We’d saved right much, between her salary and the farm, especially with the berry business doing better all the time, and it didn’t cost that much to send Georgia to a state school. Anyway, we had rent money coming in, too, from white-trash families, one of which eventually burnt the house down. So we were able to put in baseboard heat and a new kitchen, have the tile took up and the old oak floors stripped and redone so they probably looked better than they did when my granddaddy and them built the place. We put jacks under the floor in places where the termites had done the most damage, and it creaks something terrible, but we put on a new roof, good for twenty years, and it looks like me and it are going out together.

Our little house burnt down in 1972. We had gone out to eat at the fish camp on a Friday night in late October.

Coming back, we turned left at the store and had gone just a little ways when we saw all the commotion. There was four fire trucks from the Geddie Volunteer Fire Department, which meant that there had better not be a fire anywheres else, and about twenty cars, mostly belonging to the firemen that weren’t important enough to ride on the trucks. The Registers, that had been renting the place since June, had burnt it up trying to make a fire. They had to take the seal off the front of the fireplace to even get to where they could start a fire, and when they did, the chimney, full of about ten years of trash and bird nests, caught, which sparked the roof right quick, and by the time the fire trucks got there, it wasn’t nothing but a shell, all the windows out and everything all black around them.
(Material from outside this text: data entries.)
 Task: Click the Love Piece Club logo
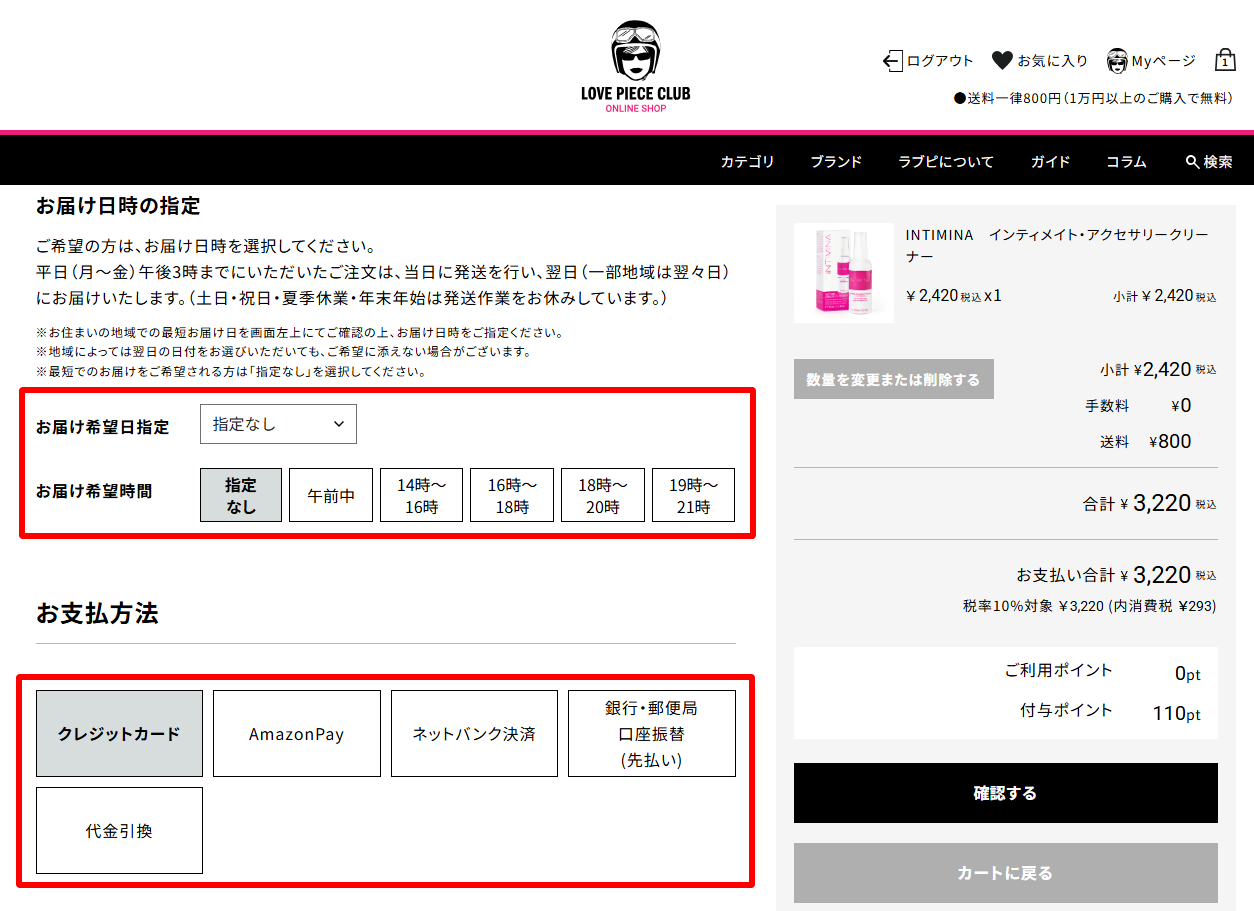point(635,66)
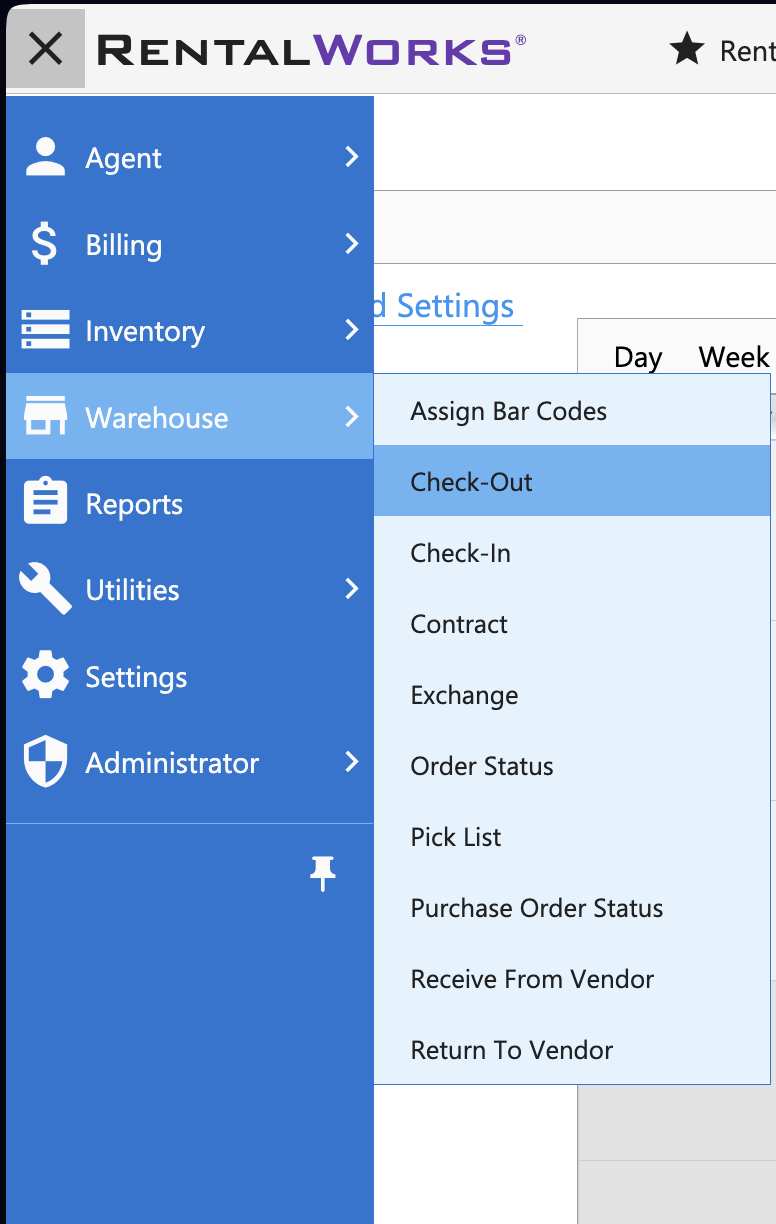776x1224 pixels.
Task: Select Check-Out from Warehouse submenu
Action: coord(572,481)
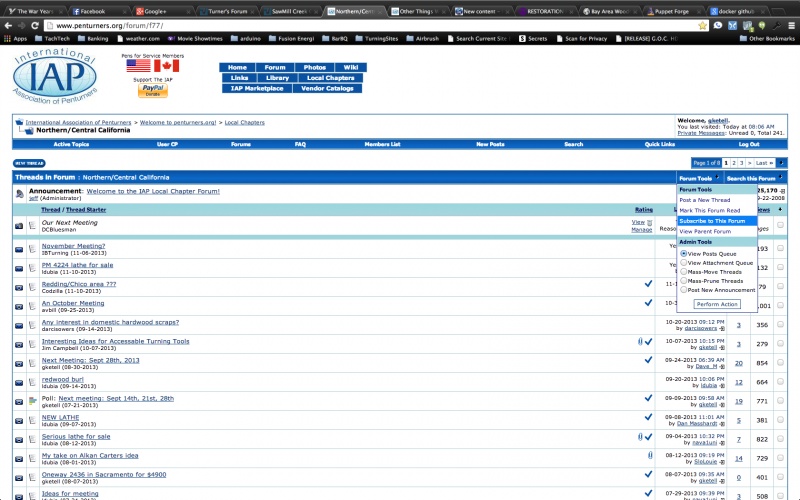Viewport: 800px width, 500px height.
Task: Choose the Post New Announcement radio option
Action: (x=684, y=289)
We took the insurance money and got out of the rental business. In the spring, we paid Godwin’s men to level what was left and haul it off. It’s field again now, rented out for hay the last six years, and you couldn’t ever tell our little house was there, except for one thing. Right after we moved in, when we was planting everything we could find to make it look less like a field, Sara put crepe myrtles in the front yard because they liked the sun so much. After the house burnt down and we had it leveled, we decided not to plow under the biggest and prettiest one, and when we rented the land for hay, we told the man not to hurt the crepe myrtle, even though it was in the middle of the field. They liked to of killed it twice coming too close with a tractor, so we finally got some landscape timbers and made a eight-foot square around it. That crepe myrtle comes out every summer all pink and beautiful, just when everything else is dying, and it helps me remember what a fine life we had, in spite of everything.